Even with macros, keyboard shortcuts, or other time-saving methods, the application of left and right angle brackets is disruptive to the publishing process. It interferes with the copyediting process and increases error rates. Even the most tech-savvy, experienced editors have a difficult time reading around code. At best, the presence of left and right angle brackets slows copyediting, stunting the flow of the sentence and masking punctuation issues. These errors introduced in the copyediting stage result in lengthier proofing and corrections time, not to mention mounting frustration. Those who use track changes features (e.g., Track Changes in Microsoft Word) with codes expressed literally in the text see an increase in introduced errors and time accepting and rejecting changes. Those who do not utilize these tools have all of the associated problems while losing the ability to easily control changes. Further, authors are almost universally ill equipped to read coded materials, adding another layer of difficulty. Finally, to print books, the codes must be turned off or replaced in the typesetter files.

Merely having a tag does not mean that you can take advantage of XML. If publications are not consistently structured or if there is variation from one book to another, then the value of XML is lost.
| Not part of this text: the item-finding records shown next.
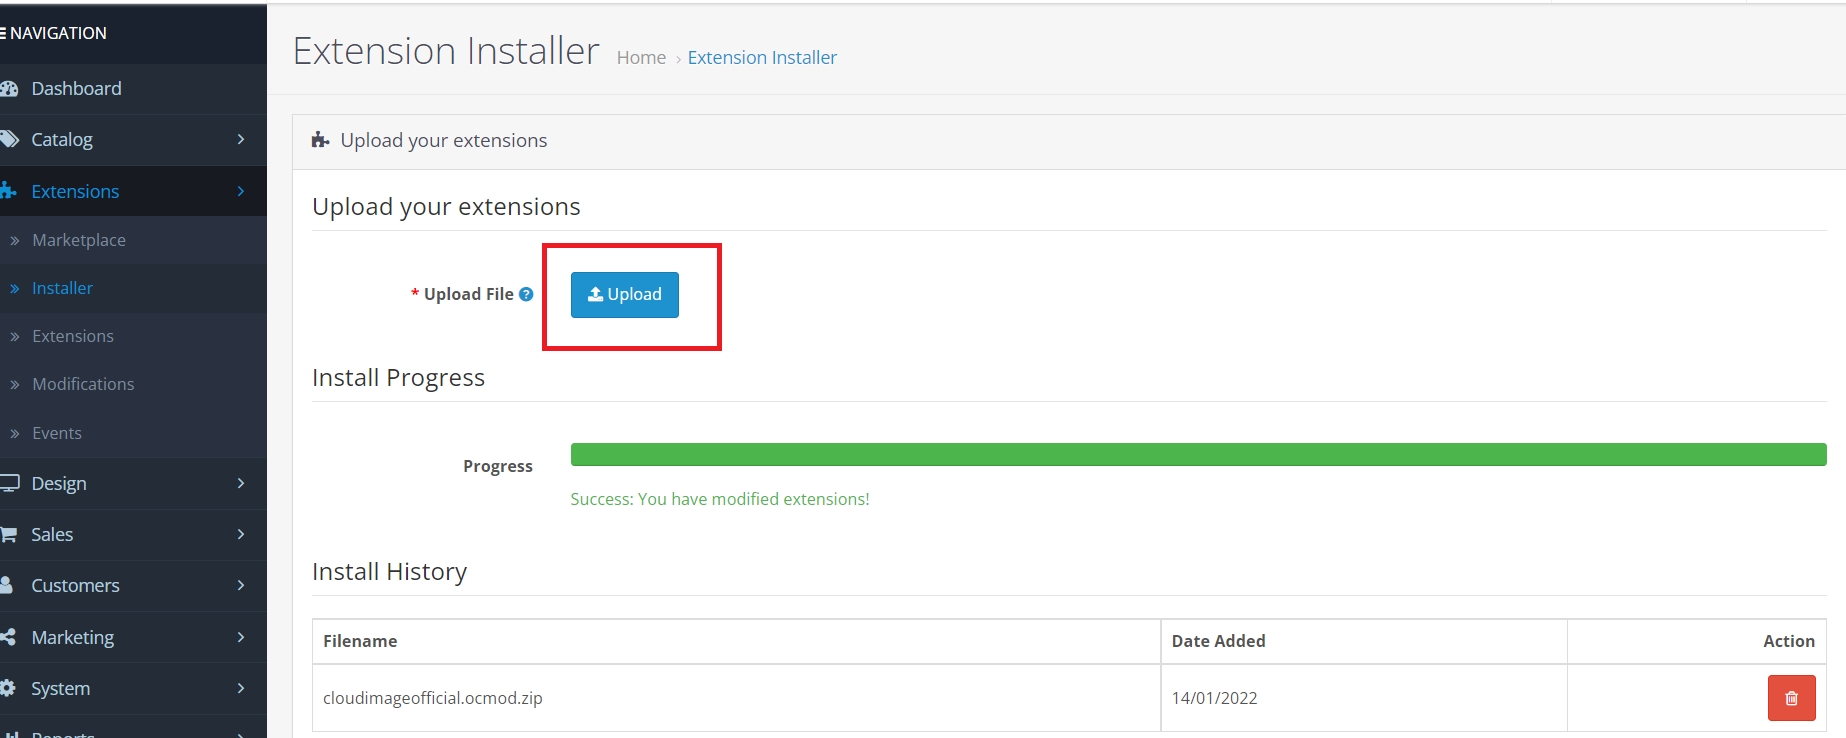Click the Catalog tags icon
This screenshot has width=1846, height=738.
10,139
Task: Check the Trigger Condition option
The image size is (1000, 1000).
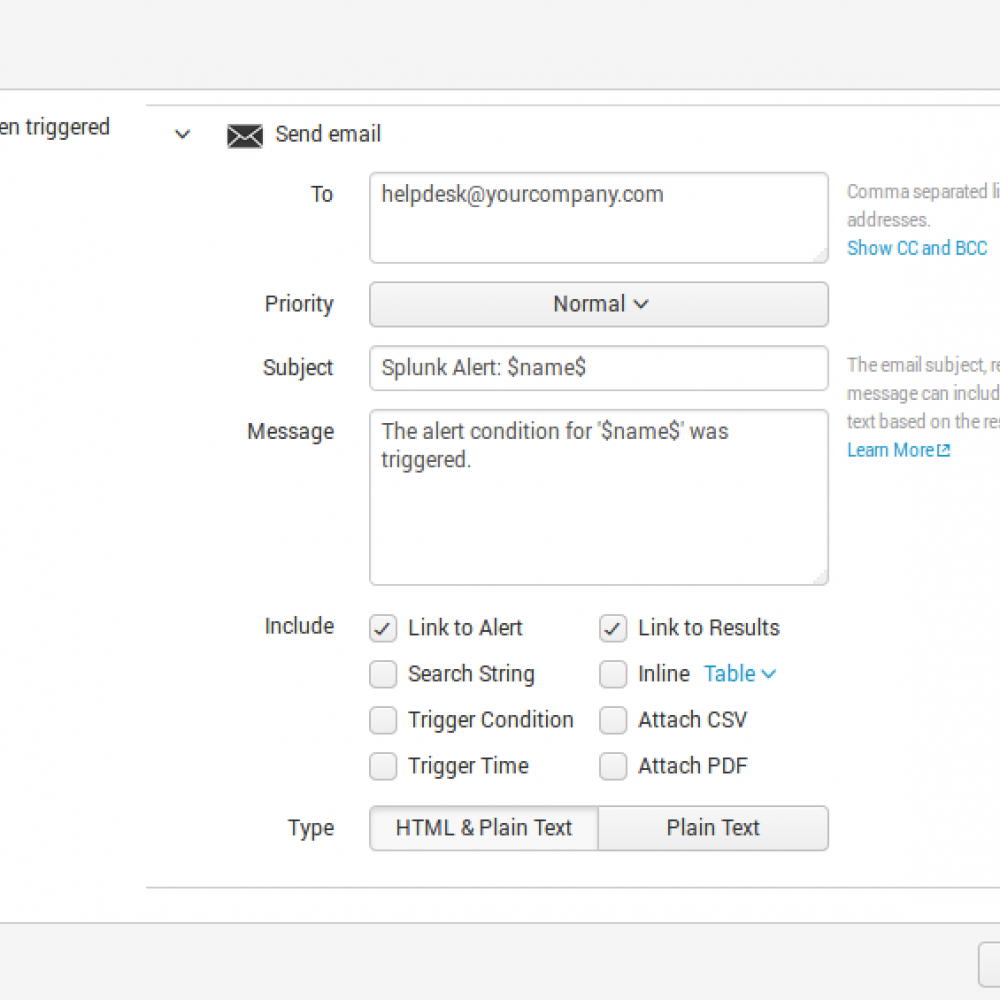Action: click(x=383, y=721)
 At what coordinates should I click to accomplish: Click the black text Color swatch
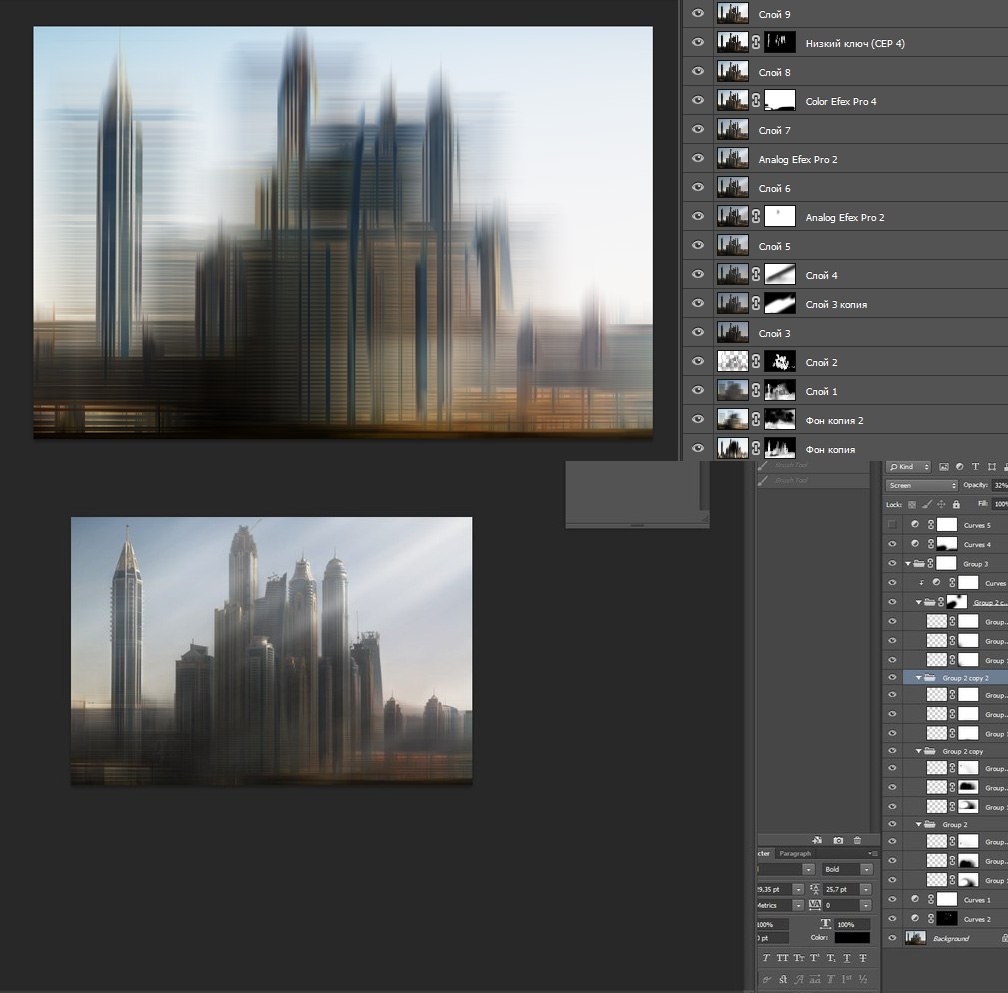(x=852, y=938)
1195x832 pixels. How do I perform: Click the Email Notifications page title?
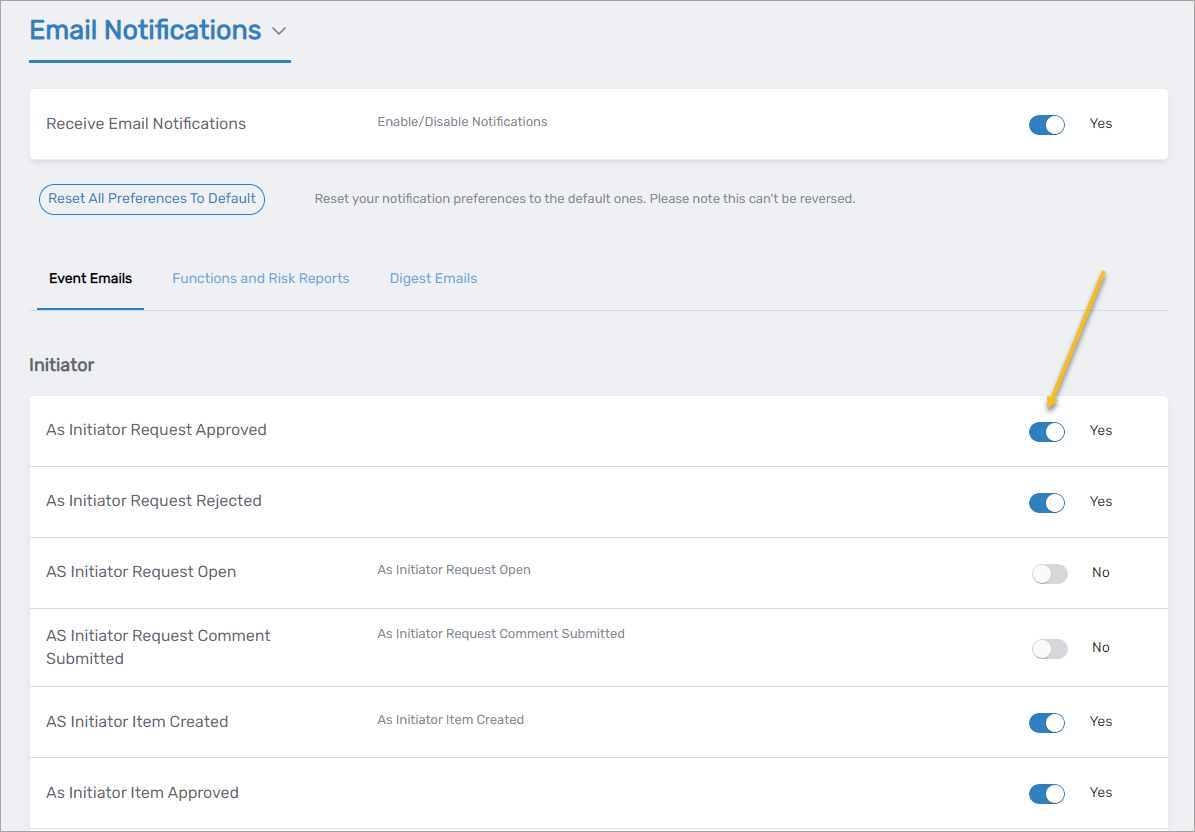click(145, 30)
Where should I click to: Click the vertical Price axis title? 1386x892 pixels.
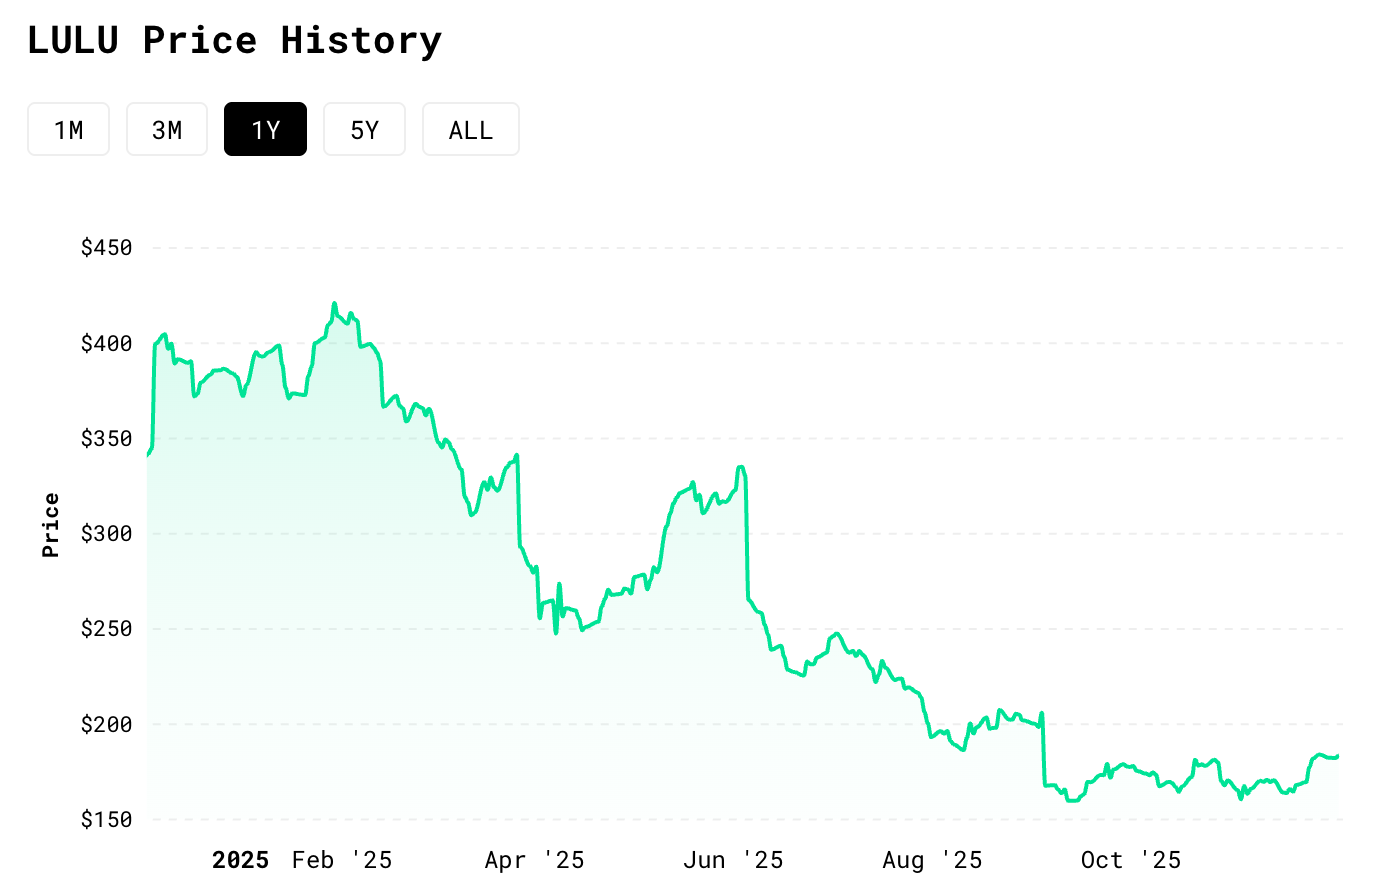51,525
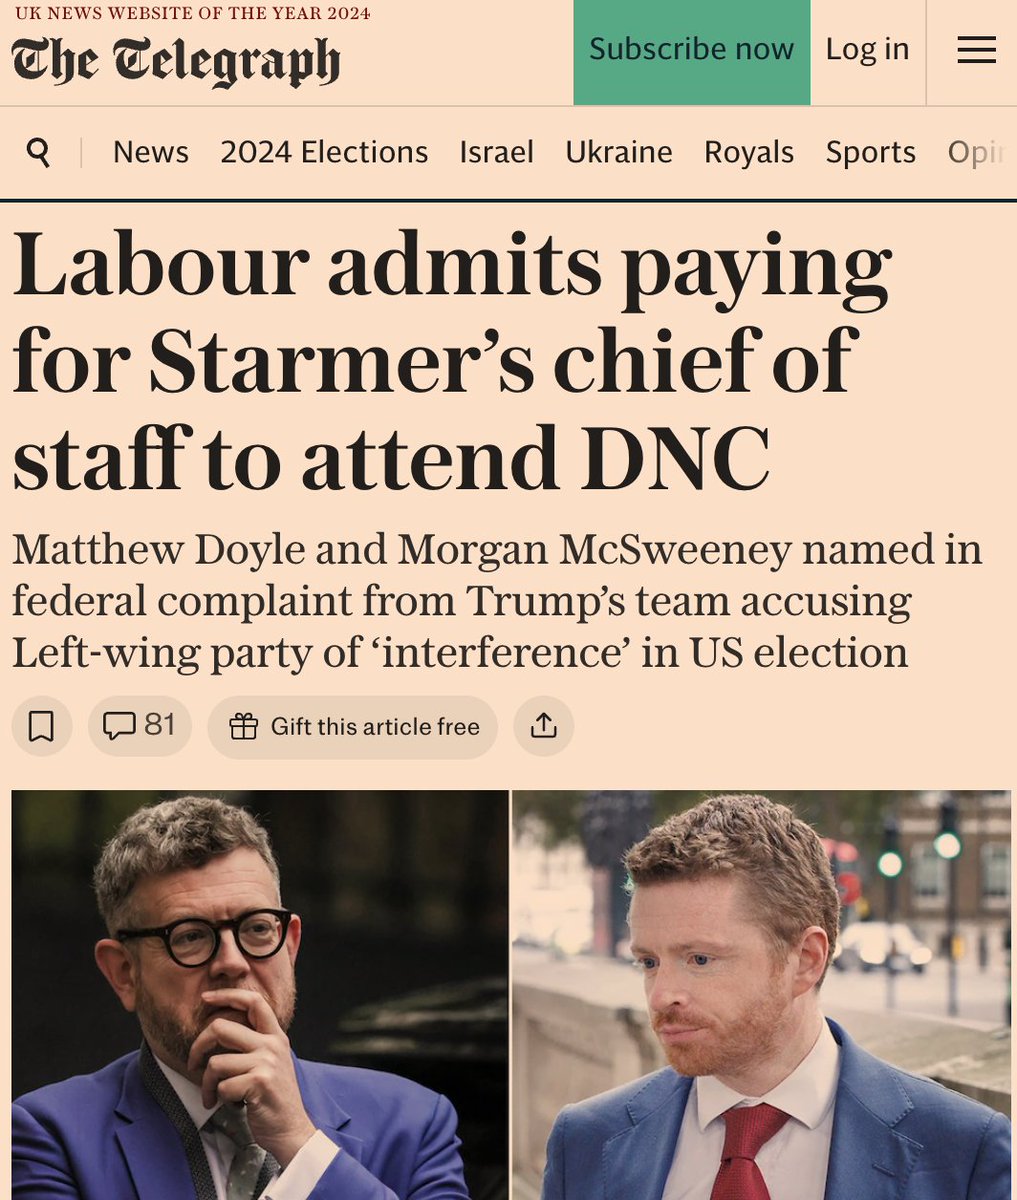Open the 2024 Elections section
This screenshot has width=1017, height=1200.
pos(324,152)
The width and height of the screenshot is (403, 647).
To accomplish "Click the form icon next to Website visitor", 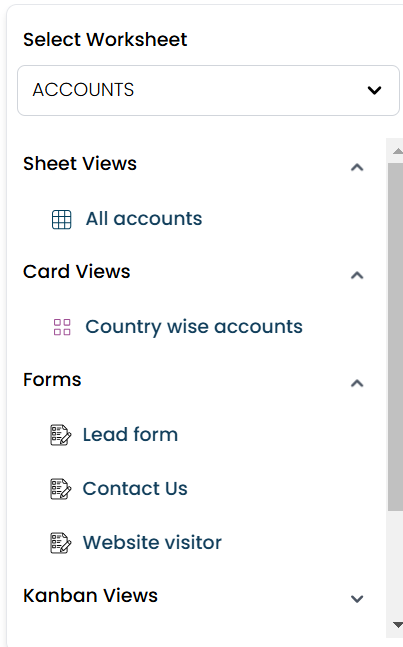I will (61, 543).
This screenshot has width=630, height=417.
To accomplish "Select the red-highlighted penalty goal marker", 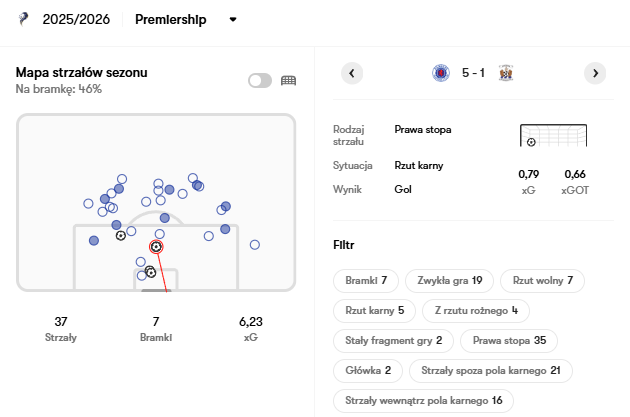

You cannot batch process books that do not share the same characteristics, "chunk" content that does not match, or automatically derive consistent publications from inconsistent markup. The pursuit of an e-first or e-only strategy is also facilitated when material can be subjected to regular algorithmic functions.

To achieve consistency requires that everyone involved in editing and producing your books reaches an agreement on the structure of your content. It requires consistent nomenclature and practice (i.e., consistently following the rules). The production of well-formed documents is the result of good practices, communication, project management, documentation, style guides, and the like. In other words, XML is the result of focused training and education—not merely technology. Only when your publishing house can produce consistent, well-formed, publications can you derive publishable left and right angle bracketed content from an automated process.

In order to implement an XML-first strategy, you must understand XML first.